▶ **EXERCISE AIM**
Only the lines from the top of the data through the line with "Task: Click the GameBuilder button" should be repeated, each exactly as written.

▶ **SUPPLIED ENTRIES**
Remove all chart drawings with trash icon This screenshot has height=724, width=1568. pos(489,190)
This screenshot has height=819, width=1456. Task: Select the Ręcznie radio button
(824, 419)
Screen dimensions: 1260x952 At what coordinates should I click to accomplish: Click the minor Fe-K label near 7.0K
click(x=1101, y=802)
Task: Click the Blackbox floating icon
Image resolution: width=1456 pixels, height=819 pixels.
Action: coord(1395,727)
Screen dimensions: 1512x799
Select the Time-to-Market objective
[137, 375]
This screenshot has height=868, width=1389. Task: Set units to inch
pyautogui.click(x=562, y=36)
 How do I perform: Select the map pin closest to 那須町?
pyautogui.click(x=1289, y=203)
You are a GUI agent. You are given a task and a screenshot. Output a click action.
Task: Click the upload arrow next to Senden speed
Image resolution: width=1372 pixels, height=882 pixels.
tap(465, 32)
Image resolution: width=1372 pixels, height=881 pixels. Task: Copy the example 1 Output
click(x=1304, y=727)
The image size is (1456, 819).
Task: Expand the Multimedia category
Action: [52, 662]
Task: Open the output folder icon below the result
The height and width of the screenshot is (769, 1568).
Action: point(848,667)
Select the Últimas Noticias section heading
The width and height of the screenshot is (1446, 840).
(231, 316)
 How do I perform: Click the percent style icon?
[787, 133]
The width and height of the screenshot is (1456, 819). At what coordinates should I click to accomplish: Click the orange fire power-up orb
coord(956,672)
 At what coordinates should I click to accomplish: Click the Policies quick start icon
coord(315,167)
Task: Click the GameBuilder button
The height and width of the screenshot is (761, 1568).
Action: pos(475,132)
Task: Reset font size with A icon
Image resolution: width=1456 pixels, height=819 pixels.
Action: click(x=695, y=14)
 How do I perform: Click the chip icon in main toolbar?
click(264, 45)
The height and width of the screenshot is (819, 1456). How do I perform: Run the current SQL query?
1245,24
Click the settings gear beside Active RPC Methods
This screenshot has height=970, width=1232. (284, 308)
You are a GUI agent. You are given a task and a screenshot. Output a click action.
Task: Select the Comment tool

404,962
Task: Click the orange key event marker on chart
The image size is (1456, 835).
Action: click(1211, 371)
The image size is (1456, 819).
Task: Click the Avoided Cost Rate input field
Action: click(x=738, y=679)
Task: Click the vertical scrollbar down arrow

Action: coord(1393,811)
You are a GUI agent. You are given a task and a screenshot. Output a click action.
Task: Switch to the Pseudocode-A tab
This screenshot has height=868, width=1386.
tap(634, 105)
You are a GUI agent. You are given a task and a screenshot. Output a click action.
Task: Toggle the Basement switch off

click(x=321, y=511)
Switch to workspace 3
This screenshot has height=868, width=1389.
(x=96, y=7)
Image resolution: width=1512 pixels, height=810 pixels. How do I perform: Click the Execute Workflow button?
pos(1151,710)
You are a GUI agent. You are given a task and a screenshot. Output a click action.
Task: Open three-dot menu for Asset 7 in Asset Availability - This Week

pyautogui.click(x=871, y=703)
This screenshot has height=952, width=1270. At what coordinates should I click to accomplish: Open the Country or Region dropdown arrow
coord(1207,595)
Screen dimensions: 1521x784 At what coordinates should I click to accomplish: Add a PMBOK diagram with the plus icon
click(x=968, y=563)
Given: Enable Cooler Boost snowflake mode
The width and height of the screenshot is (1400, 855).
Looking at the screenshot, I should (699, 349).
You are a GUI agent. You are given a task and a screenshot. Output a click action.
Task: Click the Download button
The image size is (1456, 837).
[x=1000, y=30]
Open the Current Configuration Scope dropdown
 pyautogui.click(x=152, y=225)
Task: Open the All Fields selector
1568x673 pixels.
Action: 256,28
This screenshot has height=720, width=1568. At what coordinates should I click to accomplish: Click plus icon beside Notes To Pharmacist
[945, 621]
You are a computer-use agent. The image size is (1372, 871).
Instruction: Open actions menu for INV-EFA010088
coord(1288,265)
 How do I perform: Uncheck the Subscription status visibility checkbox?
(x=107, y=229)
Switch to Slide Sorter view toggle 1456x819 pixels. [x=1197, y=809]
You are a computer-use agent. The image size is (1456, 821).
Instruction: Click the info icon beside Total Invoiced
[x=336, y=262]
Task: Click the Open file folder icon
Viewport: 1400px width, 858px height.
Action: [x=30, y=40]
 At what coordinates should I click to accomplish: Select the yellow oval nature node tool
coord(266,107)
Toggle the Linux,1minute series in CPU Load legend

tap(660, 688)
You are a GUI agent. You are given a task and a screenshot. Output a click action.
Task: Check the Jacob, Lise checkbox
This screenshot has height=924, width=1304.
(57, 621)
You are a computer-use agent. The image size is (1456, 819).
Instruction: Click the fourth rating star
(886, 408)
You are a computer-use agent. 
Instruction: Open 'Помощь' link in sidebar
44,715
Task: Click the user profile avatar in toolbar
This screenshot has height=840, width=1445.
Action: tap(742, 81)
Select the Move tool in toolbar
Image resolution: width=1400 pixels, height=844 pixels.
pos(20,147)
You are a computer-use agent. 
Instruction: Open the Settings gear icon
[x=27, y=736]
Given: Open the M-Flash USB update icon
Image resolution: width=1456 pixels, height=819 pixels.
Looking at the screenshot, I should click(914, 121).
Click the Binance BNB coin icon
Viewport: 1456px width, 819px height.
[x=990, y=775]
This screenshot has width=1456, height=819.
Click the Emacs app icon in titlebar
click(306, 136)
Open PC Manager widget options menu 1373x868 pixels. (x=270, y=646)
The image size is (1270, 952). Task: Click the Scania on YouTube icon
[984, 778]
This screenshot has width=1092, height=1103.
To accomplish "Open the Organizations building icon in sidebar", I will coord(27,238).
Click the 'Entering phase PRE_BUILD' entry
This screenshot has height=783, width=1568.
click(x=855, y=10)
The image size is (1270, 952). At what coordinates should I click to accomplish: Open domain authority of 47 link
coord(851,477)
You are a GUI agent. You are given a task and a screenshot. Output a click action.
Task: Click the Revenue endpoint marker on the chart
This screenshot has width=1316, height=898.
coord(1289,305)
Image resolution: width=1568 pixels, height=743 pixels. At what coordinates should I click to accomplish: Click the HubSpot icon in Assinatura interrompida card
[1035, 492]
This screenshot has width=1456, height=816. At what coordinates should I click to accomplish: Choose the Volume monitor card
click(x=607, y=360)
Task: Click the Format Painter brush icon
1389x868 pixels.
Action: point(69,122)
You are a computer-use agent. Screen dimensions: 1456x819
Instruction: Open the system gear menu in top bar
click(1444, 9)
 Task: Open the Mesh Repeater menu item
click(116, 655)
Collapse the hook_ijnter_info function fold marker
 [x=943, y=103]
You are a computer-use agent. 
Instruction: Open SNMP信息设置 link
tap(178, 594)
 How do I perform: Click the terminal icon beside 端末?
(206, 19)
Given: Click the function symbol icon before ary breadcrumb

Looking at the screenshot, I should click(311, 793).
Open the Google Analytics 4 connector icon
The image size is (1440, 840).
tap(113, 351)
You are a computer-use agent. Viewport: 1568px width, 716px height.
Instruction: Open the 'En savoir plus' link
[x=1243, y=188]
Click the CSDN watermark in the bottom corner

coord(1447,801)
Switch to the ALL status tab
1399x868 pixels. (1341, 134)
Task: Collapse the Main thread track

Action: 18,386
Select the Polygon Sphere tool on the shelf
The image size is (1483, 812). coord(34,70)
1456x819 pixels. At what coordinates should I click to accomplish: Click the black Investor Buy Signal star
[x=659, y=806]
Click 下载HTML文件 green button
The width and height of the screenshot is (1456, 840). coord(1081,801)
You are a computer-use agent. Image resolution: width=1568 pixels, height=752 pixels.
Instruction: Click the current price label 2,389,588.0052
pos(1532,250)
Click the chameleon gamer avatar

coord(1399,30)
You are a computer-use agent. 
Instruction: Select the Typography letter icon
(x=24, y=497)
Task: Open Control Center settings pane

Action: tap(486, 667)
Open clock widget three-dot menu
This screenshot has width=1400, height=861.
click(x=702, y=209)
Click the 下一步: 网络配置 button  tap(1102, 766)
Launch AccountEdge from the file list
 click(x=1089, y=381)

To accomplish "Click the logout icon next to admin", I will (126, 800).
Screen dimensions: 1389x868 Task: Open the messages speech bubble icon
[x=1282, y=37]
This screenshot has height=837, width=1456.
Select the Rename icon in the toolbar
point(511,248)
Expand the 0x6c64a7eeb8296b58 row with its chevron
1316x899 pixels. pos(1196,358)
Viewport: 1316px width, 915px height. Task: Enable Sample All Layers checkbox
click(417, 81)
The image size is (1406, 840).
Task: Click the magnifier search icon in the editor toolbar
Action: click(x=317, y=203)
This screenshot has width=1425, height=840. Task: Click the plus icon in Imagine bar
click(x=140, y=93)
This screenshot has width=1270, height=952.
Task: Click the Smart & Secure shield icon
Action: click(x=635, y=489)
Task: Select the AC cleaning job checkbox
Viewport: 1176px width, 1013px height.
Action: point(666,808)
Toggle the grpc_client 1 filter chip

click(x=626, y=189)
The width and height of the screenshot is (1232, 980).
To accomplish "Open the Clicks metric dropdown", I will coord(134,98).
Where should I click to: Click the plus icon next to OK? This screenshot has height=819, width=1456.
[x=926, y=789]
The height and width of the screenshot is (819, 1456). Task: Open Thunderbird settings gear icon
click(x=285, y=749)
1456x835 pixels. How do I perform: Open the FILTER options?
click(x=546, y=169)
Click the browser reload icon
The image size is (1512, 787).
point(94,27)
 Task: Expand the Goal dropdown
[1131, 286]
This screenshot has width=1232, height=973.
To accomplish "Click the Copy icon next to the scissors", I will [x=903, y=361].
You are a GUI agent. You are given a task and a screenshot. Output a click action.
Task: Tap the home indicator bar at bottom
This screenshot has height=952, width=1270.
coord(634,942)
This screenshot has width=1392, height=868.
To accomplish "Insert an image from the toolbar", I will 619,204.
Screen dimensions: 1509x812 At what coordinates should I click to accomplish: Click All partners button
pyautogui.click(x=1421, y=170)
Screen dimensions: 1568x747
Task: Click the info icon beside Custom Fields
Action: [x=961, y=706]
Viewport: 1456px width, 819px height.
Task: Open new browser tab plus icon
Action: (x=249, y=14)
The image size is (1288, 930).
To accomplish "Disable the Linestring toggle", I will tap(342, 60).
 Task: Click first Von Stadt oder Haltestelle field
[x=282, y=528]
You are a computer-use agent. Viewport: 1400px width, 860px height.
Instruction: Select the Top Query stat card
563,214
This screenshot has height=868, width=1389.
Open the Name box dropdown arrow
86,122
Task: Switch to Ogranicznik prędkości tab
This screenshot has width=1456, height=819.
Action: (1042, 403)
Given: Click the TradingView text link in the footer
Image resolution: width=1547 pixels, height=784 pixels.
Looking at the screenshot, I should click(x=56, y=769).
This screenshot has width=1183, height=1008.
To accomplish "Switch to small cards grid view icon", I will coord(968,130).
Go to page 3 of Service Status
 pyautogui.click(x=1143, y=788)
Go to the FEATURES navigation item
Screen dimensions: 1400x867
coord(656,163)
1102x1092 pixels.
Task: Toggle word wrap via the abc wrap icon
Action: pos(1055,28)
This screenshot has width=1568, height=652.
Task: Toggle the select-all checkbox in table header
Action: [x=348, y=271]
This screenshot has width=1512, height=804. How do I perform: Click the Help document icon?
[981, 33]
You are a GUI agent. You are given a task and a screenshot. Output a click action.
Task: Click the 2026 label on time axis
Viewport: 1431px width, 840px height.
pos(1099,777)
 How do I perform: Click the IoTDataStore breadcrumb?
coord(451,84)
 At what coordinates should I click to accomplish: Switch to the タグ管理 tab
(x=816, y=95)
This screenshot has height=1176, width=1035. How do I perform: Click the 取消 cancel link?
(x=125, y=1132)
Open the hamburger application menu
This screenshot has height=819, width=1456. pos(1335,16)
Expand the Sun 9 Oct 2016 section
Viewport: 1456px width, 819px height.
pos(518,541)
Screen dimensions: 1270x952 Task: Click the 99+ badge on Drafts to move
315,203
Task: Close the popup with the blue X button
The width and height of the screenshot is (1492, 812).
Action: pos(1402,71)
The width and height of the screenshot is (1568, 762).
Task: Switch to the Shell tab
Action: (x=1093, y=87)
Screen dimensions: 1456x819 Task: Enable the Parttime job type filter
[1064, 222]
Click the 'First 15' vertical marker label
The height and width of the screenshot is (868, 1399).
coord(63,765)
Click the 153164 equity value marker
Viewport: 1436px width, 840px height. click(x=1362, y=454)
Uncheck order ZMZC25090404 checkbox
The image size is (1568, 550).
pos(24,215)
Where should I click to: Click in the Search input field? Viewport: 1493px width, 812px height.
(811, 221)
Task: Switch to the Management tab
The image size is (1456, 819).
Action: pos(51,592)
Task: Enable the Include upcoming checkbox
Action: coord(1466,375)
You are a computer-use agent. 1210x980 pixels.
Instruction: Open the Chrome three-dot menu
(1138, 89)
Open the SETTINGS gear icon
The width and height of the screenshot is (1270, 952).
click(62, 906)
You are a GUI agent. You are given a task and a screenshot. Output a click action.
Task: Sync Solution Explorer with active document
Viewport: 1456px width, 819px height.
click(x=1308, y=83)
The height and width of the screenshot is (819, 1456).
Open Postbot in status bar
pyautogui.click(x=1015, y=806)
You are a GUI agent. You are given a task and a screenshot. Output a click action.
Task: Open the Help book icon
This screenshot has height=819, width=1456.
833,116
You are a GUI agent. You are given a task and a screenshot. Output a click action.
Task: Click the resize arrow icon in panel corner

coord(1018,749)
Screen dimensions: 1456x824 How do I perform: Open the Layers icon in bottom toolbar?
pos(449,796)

▶ **OUTPUT**
Remove all chart drawings with trash icon This screenshot has height=724, width=1568. pos(489,190)
This screenshot has height=819, width=1456. Task: Select the Ręcznie radio button
(824, 419)
Screen dimensions: 1260x952 At what coordinates should I click to accomplish: Click the minor Fe-K label near 7.0K
click(x=1101, y=802)
Task: Click the Blackbox floating icon
Image resolution: width=1456 pixels, height=819 pixels.
Action: coord(1395,727)
Screen dimensions: 1512x799
Select the Time-to-Market objective
[137, 375]
This screenshot has height=868, width=1389. Task: Set units to inch
pyautogui.click(x=562, y=36)
 How do I perform: Select the map pin closest to 那須町?
pyautogui.click(x=1289, y=203)
You are a GUI agent. You are given a task and a screenshot. Output a click action.
Task: Click the upload arrow next to Senden speed
Image resolution: width=1372 pixels, height=882 pixels.
tap(465, 32)
Image resolution: width=1372 pixels, height=881 pixels. Task: Copy the example 1 Output
click(x=1304, y=727)
The image size is (1456, 819).
Task: Expand the Multimedia category
Action: [52, 662]
Task: Open the output folder icon below the result
The height and width of the screenshot is (769, 1568).
Action: point(848,667)
Select the Últimas Noticias section heading
The width and height of the screenshot is (1446, 840).
(231, 316)
 How do I perform: Click the percent style icon?
[787, 133]
The width and height of the screenshot is (1456, 819). At what coordinates should I click to accomplish: Click the orange fire power-up orb
coord(956,672)
 At what coordinates should I click to accomplish: Click the Policies quick start icon
coord(315,167)
Task: Click the GameBuilder button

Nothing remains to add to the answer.